Desde os seus primórdios, a humanidade se defronta com o problema da morte e, por isso, tem refletido sobre o mistério da vida e da morte. Nascemos para trabalhar nosso karma. Aquilo que plantamos, colhemos. A corrente que nos prende à roda da vida e da morte é a lei do karma. O karma nos prende, mas também pode nos libertar. O karma só é escravidão enquanto nos prendemos ao mundo transitório dos sentidos. No momento em que nos voltamos para o eterno, o karma nos liberta.

Quando observamos o mundo à nossa volta, percebemos que algumas pessoas nascem ricas, saudáveis e inteligentes, enquanto outros nascem pobres, ignorantes e doentes. Aquele que pensa naturalmente pondera sobre essa aparente injustiça e costuma questionar a existência de uma providência toda misericordiosa e benevolente. No entanto, é um absurdo culpar Deus por nossa miséria e infelicidade. Quantos de nós seguimos os ensinamentos das escrituras em pensamento, palavras e ações?

Nós mesmos nos tornamos a causa das misérias quando violamos as leis de Deus. Deus apenas observa, deixando que suas leis confiram a justiça. Krishna diz na Gita (9:29): “Assim como o Senhor, se estou igualmente presente em todos os seres não há ninguém odiável ou querido para mim”. Deus permanece desapegado em todos os seres na forma da alma. Por ter dado a todos os seres humanos o livre-arbítrio, Ele nos deixa escrever o nosso próprio destino. Assim fazemos e ficamos presos à corrente do karma, que trabalhamos lenta e dolorosamente de nascimento em nascimento. Se não houve nascimento anterior e se cada efeito tem uma causa por trás dele, o que faz, então, com que uma pessoa nasça inválida ou com problemas mentais? São as ações passadas que nos fazem ser o que somos e fazer aquilo que fazemos.

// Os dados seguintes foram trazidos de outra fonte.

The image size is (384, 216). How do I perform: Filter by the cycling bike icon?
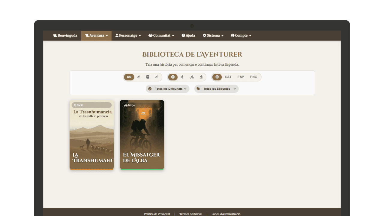(192, 77)
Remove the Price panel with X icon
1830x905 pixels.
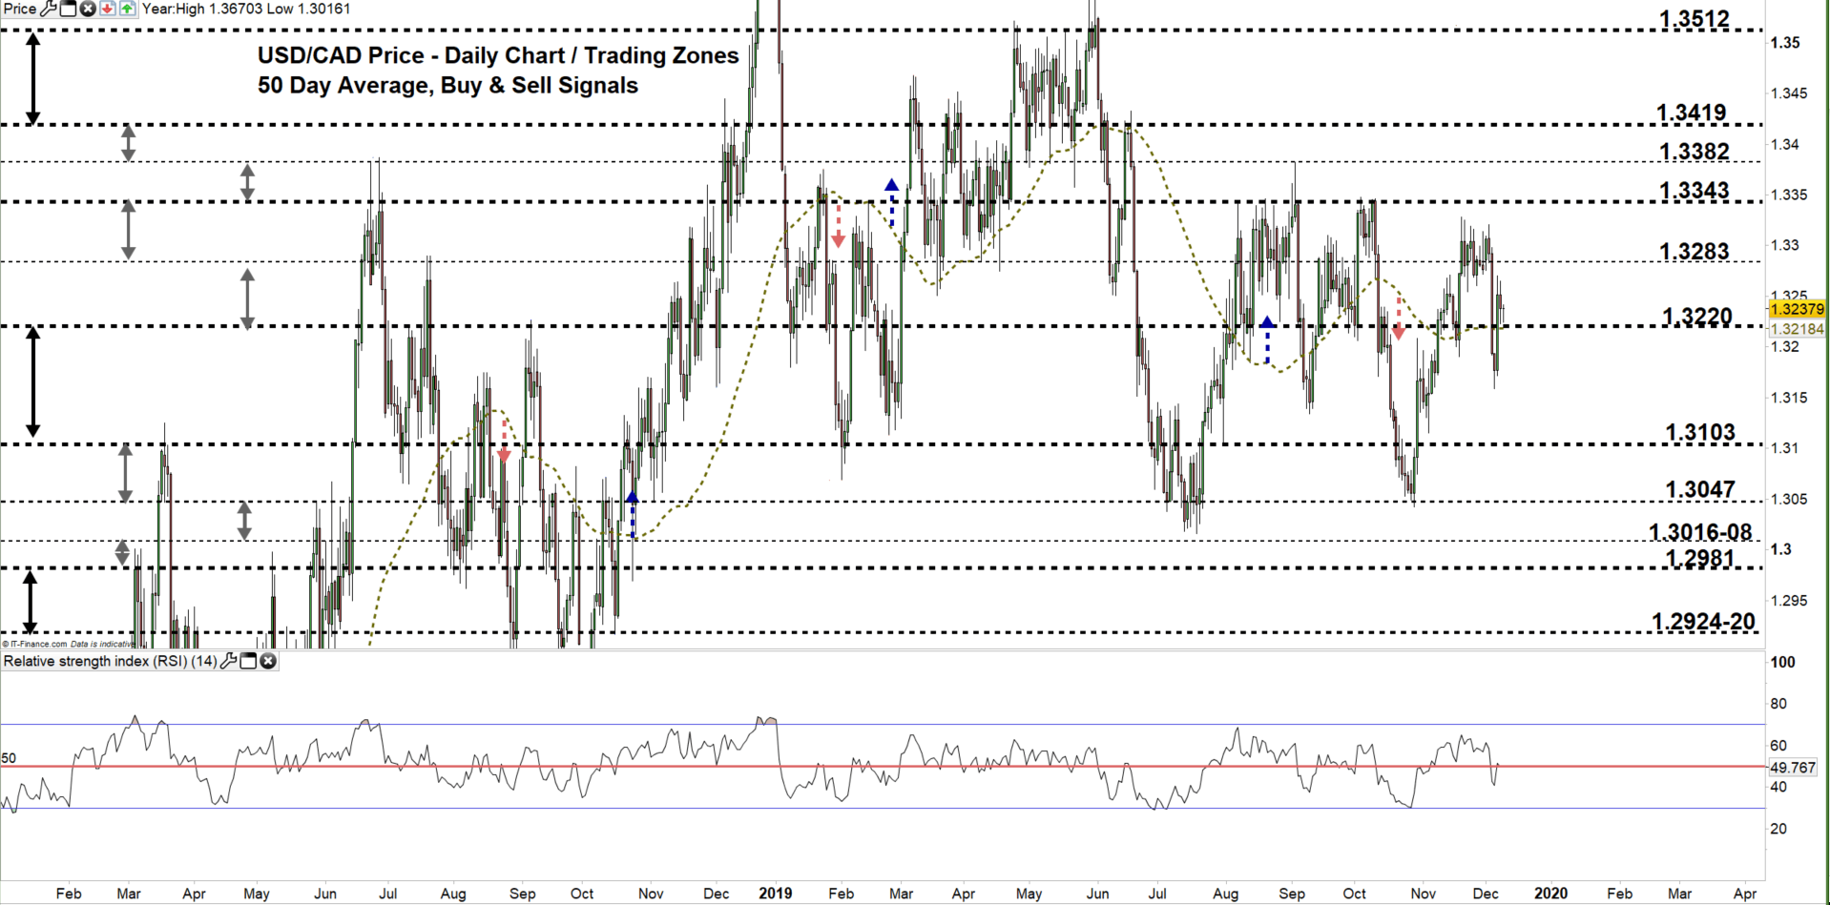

Os biólogos propõem a teoria da hereditariedade e afirmam que ela explica satisfatoriamente os seres humanos. Se a hereditariedade fosse tudo, como se explicaria o fato de os filhos dos mesmos pais apresentarem uma diferença tão grande de temperamento, caráter, inteligência etc.? Por que, da mesma forma, os filhos dos mesmos pais, criados no mesmo ambiente, não possuem personalidades idênticas?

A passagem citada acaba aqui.